- **PASSAGE GIVEN**:
--- START ---

Iran's Raisi Was Selected, Not Elected
Opinion By Dr. Daniel Jafari and Mr. Bryan E. Leib
In the middle of June, the Iranian people elected a new president with high voter turnout to move the nation forward towards peace and prosperity. Or did they?
First let’s tackle the term “elected” and the “high voter turnout”. In any democracy, the people of the nation are the ones who decide who will be placed on the ballots and then who to vote for on election day. For example, in the United States of America, candidates must circulate nominating petitions that are signed by registered voters. These registered voters sign the nominating petitions to throw their support behind a candidate to help them secure their place on the ballot. There is not a council or governing body that decides who can run for office – only the people can decide that.
In the Islamic Republic of Iran, the rules are much different. Candidates for public office in the country are vetted by the Guardian Council, a 12-member body of clerics and jurists who are either directly appointed or nominated by Supreme Leader Ali Khamenei or Iran’s Chief Justice, respectively. There was no shortage of candidates this year as roughly 590 Iranians applied to be considered for the elections.
Of the 590, only seven candidates were selected, and all of these candidates were men. The Supreme Leader has little respect for diversity. Ultimately, Raisi, was anointed as the front runner, and none of the other candidates ever had a chance.
Two of the most serious contenders who posed a challenge to Raisi were disqualified – former President Mahmoud Ahmadinejad and former Parliament Speaker Ali Larijani. The Guardian Council never presented a reason for its decision.

--- END ---

- **EXTRACTED DATA**:
--- START ---

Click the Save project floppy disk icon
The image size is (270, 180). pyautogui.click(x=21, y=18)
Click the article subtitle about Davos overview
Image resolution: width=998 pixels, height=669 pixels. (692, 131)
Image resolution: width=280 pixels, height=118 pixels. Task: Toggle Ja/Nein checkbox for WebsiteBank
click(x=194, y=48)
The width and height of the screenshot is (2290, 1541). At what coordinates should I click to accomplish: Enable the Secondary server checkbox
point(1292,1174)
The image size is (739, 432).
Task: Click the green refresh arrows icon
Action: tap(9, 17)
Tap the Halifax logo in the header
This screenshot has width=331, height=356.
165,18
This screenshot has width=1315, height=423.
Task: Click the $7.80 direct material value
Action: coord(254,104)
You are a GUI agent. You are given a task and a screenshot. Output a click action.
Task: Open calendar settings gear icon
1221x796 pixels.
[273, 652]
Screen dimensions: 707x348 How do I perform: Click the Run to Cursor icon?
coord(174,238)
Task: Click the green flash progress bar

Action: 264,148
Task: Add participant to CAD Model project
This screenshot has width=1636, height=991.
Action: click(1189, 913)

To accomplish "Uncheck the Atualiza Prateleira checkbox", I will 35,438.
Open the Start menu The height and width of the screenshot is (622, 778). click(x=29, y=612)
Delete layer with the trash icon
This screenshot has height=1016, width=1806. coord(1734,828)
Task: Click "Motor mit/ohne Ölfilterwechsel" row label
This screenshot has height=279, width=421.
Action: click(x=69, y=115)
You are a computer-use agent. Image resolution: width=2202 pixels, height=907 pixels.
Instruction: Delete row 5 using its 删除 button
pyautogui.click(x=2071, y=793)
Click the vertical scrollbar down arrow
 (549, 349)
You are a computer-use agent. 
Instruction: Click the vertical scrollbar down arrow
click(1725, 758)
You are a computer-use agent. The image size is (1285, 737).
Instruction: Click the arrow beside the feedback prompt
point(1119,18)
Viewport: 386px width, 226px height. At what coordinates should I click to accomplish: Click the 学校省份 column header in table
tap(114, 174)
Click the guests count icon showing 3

--- END ---

- **EXERCISE REQUIREMENTS**:
1. Reproduce the opinion piece on Raisi's selection from "Iran's Raisi Was" up to and including "Or did they?", renaming "Iranian people" as "citizens of Iran".
2. According to the opinion piece on Raisi's selection, how many Iranians applied to be considered for the elections?
3. Resume the opinion piece on Raisi's selection from where it stops.
The lines above have no connection to the opinion piece on Raisi's selection.

- **TASK RESPONSES**:
1.
Iran's Raisi Was Selected, Not Elected
Opinion By Dr. Daniel Jafari and Mr. Bryan E. Leib
In the middle of June, the citizens of Iran elected a new president with high voter turnout to move the nation forward towards peace and prosperity. Or did they?

2. Roughly 590 Iranians applied.

3.
The possibility of even semi-free or fair elections in Iran is a myth, perpetuated by regime talking heads in America and Europe. The Supreme Leader and his top hardline supporters have the ultimate authority and candidates may be disqualified for the flimsiest of reasons, and very often the Guardian Council does not even bother with giving an official explanation for their mass disqualifications.
The elections are rigged from the outset. The Iranian people know this, and they’ve had enough of it. By all accounts, this past election was a record low voter turnout. Of the more than 59 million eligible voters only 17.9 million voted for Raisi, which is an absolute minority, a 48 percent turnout compared with around 70 percent in past presidential elections.
Not only the majority stayed home on election day—around 3.5 million of those who voted cast void ballots. The Iranian people boycotted this year’s elections, and the voter turnout proves this is the case.
Now, let’s address the second part of our opening statement. While we and millions of Iranians seek peace with their neighbors, peace with Israel and prosperity for all Iranians, Raisi and the Islamic Republic’s elite do not share these desires.
With the selection of Raisi, we can be guaranteed Tehran will:
Continue to chant “Death to America” and “Death to Israel”.
Continue to re-write history by refusing to acknowledge the Holocaust took place.
Continue to censor the voices of the Iranian people by restricting social media apps and limiting internet usage.
Continue to imprison and execute Iranians who speak out against the regime, without fair trials.
Continue to spend billions every year funding their terrorist proxies around the world such as Hamas, Hezbollah and the Houthis. (Hamas and Hezbollah are both listed on the U.S. State Department’s Foreign Terrorist Organization list).
Continue to support the honor killings of LGBTQ members of the Iranian community.
Continue to severely restrict women’s opportunity in the workforce.
Continue to oppress the religious minorities inside Iran.
In short, the Islamic Republic will continue to censor, oppress and murder their own citizens while funding terrorism around the world. We long for the day when the people of Iran will be able to choose their candidates for elections.
It’s incumbent on all nations, their leaders and their citizens to publicly speak out against the Iranian regime and in support of the Iranian people. The day will come when the people of Iran can enjoy the freedoms that so many citizens of the world enjoy.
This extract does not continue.